== Assigned task ==
Repeat the listing exactly. Do not carry over any pictures.

== Data provided ==
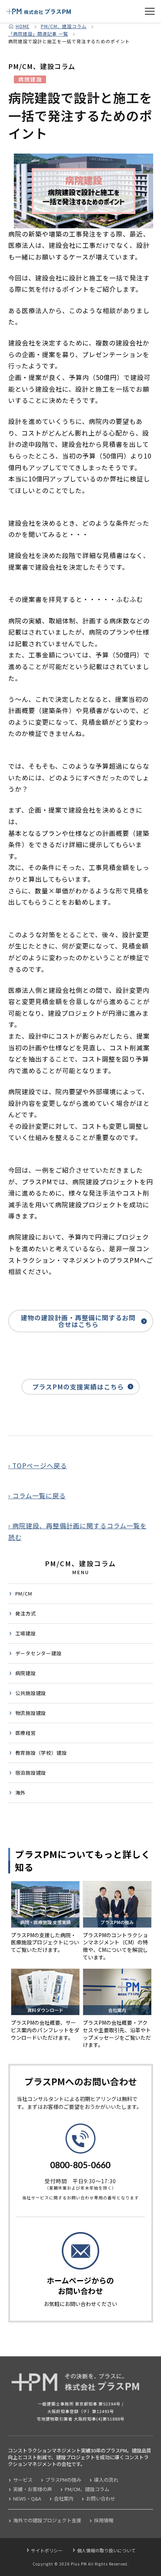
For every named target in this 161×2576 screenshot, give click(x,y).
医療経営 (25, 1732)
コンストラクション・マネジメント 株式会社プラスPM (38, 11)
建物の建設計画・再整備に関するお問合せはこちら (78, 1321)
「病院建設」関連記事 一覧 (38, 33)
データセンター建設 (38, 1653)
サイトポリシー (47, 2550)
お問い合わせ (100, 2498)
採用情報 (103, 2520)
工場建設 (25, 1633)
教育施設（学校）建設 (41, 1752)
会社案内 (63, 2498)
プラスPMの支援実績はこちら (78, 1386)
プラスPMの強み (63, 2479)
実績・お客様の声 (32, 2489)
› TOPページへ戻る (37, 1465)
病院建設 (25, 1673)
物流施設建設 (30, 1712)
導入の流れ (106, 2479)
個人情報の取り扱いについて (106, 2550)
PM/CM (23, 1593)
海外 (20, 1792)
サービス (23, 2479)
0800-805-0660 (80, 2165)
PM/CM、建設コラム (63, 26)
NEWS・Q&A (27, 2498)
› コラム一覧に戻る (37, 1495)
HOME (23, 26)
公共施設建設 (30, 1693)
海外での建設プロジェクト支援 (47, 2520)
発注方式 (25, 1613)
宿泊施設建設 (30, 1772)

== Completed task ==
For every named target in this 161×2576 screenshot, give click(x,y).
医療経営 (25, 1732)
コンストラクション・マネジメント 株式会社プラスPM (38, 11)
建物の建設計画・再整備に関するお問合せはこちら (78, 1321)
「病院建設」関連記事 一覧 (38, 33)
データセンター建設 (38, 1653)
サイトポリシー (47, 2550)
お問い合わせ (100, 2498)
採用情報 (103, 2520)
工場建設 (25, 1633)
教育施設（学校）建設 (41, 1752)
会社案内 (63, 2498)
プラスPMの支援実績はこちら (78, 1386)
プラスPMの強み (63, 2479)
実績・お客様の声 (32, 2489)
› TOPページへ戻る (37, 1465)
病院建設 (25, 1673)
物流施設建設 (30, 1712)
導入の流れ (106, 2479)
個人情報の取り扱いについて (106, 2550)
PM/CM (23, 1593)
海外 (20, 1792)
サービス (23, 2479)
0800-805-0660 (80, 2165)
PM/CM、建設コラム (63, 26)
NEWS・Q&A (27, 2498)
› コラム一覧に戻る (37, 1495)
HOME (23, 26)
公共施設建設 (30, 1693)
海外での建設プロジェクト支援 (47, 2520)
発注方式 (25, 1613)
宿泊施設建設 (30, 1772)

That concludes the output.